Rolv Petter Amdam, BI Norwegian Business School
Andrea Lluch, CONICET and Universidad de los Andes
Abstract:
Research on the international development of management education after World War II has focused mainly on the role of key U.S. institutions such as the US government, business schools, and the Ford Foundations (e.g. Engwall, Kipping, & Üsdiken, 2016; Gemelli, 1998). This perspective has recently been challenged by extending the international perspective to include the Global South, and by accentuating the role of local actors (Kumar, 2019; Wanderley, Alcadipani, & Barros, 2021). In this paper we challenge the dominating perspective by exploring how the International Labour Organisation (ILO) with headquarters in Geneva contributed to promote the idea of management education in developing countries from the mid-1950s to around 1970. Just after the war, ILO engaged heavily in initiating productivity projects in several developing countries. This work included the idea of vocational education. ILOs 42nd conference in 1958 represented a shift in this work, when the organization declared that the productivity project should include management development programs to train top executives. This led to several ILO projects on management development in more than 40 developing countries, very often in cooperation with UN. This paper will analyze how ILO’s initiative matched other processes of developing management education in Latin America by focusing on Argentina. This focus is relevant since ILO prioritized Argentina highly in this context, and in some documents are mentioned as the most important country in addition to Poland. We also know that the role of national institutions and actors in Argentina was strong and independent versus relevant U.S. actors. In this way, the paper will challenge the conventional U.S.-European focus in the literature on the post-war development of management education. The paper is based on archival research at ILO’s archive as well as Argentine sources.
Keywords:
2022 Mexico City
"Big Business in Argentina: An Analysis of the Corporate Elite in the Long Term, 1913-1971"

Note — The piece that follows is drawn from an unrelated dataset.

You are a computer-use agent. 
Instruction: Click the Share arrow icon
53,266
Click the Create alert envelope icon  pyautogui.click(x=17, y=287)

Norma Lanciotti, CONICET/ Universidad Nacional de Rosario
Andrea Lluch, CONICET and Universidad de los Andes
Abstract:
In economic historiography, the analysis of large companies constitutes a relevant topic associated with economic development. Since the pioneering studies of Alfred Chandler, Business History has contributed to identify the expansion strategies that gave rise to the large multinationals and develop a typology of companies to explain the development of industrial capitalism in developed countries. On the other hand, in debate with Chandler's thesis, studies of large companies in other countries have identified other dominant organizational forms, including economic groups. Likewise, in recent years, the question about the relationship between the corporate structure and the forms of capitalism has returned. As refers to Latin American economies, the leading role of diversified economic groups and foreign companies in coordinating Latin American economies and its impact on economic development has also been pointed out. The entry of Argentina into the first globalization as a supplier of raw materials, its late industrialization and its focus on the domestic market implied the dominance of foreign companies and diversified economic groups in the corporate elite. This paper will analyze the profile and transformations of large companies in the long term in Argentina. The main contribution of the research consists in the elaboration of the rankings of the 200 largest companies according to their social capital between 1913 and 1971 and the construction of a database of large companies in Argentina based on homogeneous sources and criteria. After the registration and processing of information on the companies registered in the country, the rankings of the 200 largest companies by social capital were elaborated for selected years: 1913, 1923-4, 1930-1, 1937-8, 1944, 1959- 60 and 1970-1. The sources for the elaboration of this database were the directories and companies’ annual reports published in Argentina. The research also contributes to integrate the information provided by the numerous sectorial and case studies, in a first attempt to identify the dynamics and extent of the life cycles of the largest companies in Argentina.